Fair’s reliance on the doctrine of severance is misplaced. Civil Code section 1599 codifies the common law doctrine of severability of contracts. (Marathon Entertainment, Inc. v. Blasi (2008) 42 Cal.4th 974, 991 [70 Cal.Rptr.3d 727, 174 P.3d 741] (Marathon).) It provides: “Where a contract has several distinct objects, of which one at least is lawful, and one at least is unlawful, in whole or in part, the contract is void as to the latter and valid as to the rest.” (Civ. Code, § 1599.) “If a contract is capable of severance, the decision whether to sever the illegal portions and enforce the remainder is a discretionary decision for the trial court to make based on equitable considerations. (Marathon, supra, 42 Cal.4th at pp. 992, 996, 998.)” (MKB Management, Inc. v. Melikian (2010) 184 Cal.App.4th 796, 803 [108 Cal.Rptr.3d 899] (MKB Management).) The purpose of severing or restricting illegal terms rather than voiding the entire agreement is twofold: “ ‘to prevent parties from gaining undeserved benefit or suffering undeserved detriment. . . particularly when there has been full or partial performance of the contract [and,] more generally, ... to conserve a contractual relationship if to do so would not be condoning an illegal scheme. [Citations.] . .. [Citation.]’ ” (Id. at pp. 803-804.)

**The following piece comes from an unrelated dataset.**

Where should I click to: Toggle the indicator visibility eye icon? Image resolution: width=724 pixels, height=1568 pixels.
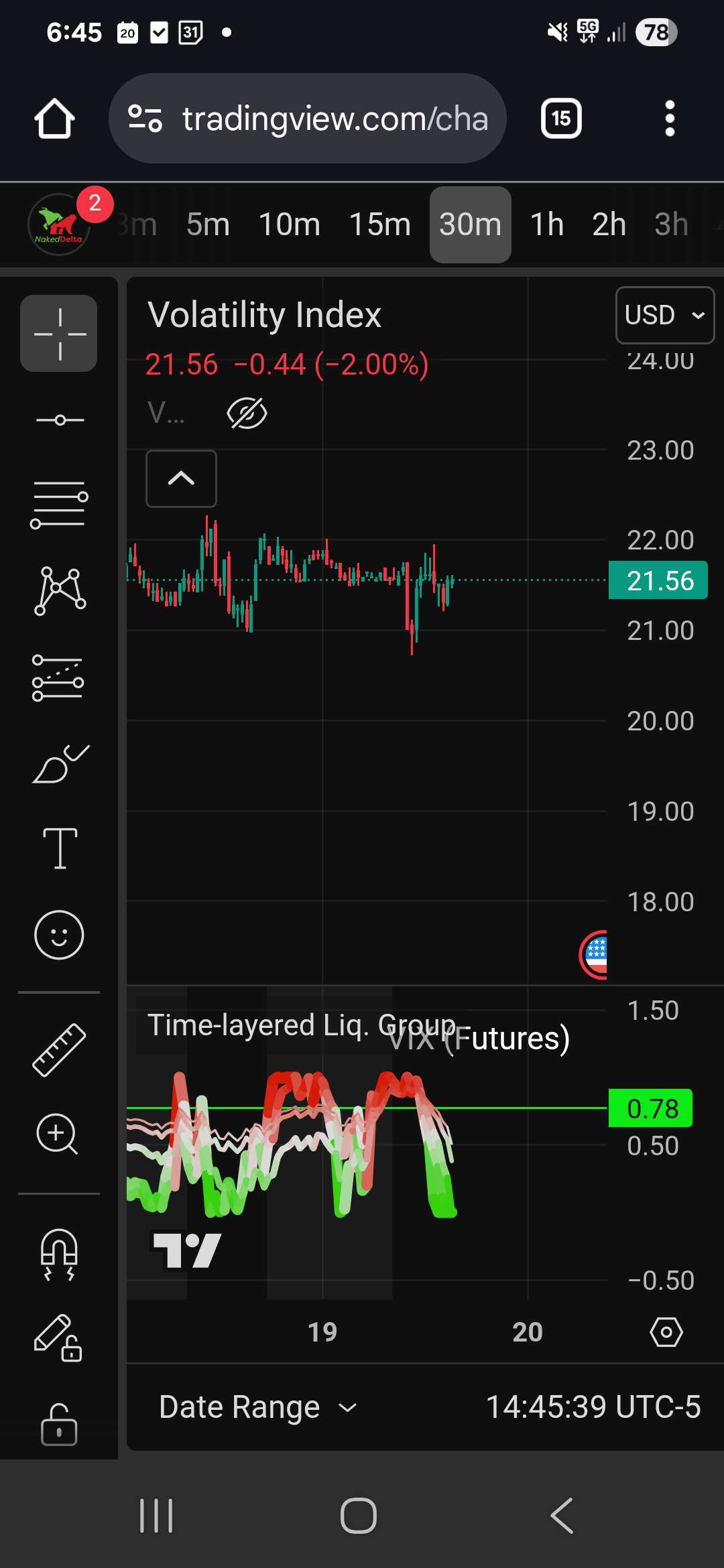(247, 413)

As the Supreme Court explained in Marathon, supra, 42 Cal.4th at page 993, a wide range of cases have applied the doctrine of severance to partially enforce contracts involving unlicensed services. In Marathon, the plaintiff personal manager had acted as a talent agency without the license required under the Talent Agencies Act (Lab. Code, § 1700 et seq.). (Marathon, at p. 990.) The act provided that such conduct was illegal. Marathon found nothing in the act repudiating the generally applicable rule of severability. Therefore, it concluded that severability was available, but not mandatory. The court recognized that “no verbal formulation can precisely capture the full contours of the range of cases in which severability properly should be applied, or rejected. The doctrine is equitable and fact specific, and its application is appropriately directed to the sound discretion of the Labor Commissioner and trial courts in the first instance.” (Id. at p. 998.) The court therefore remanded to the Labor Commissioner and the trial court to exercise their discretion in the first instance to determine whether to sever the contract and award compensation for services legally provided without a license. (Id. at pp. 982, 998-990; accord, MKB Management, supra, 184 Cal.App.4th at p. 804 [lack of real estate broker’s license did not preclude severance of *1158services requiring license as a matter of law and severability may apply, in the discretion of the trial court].)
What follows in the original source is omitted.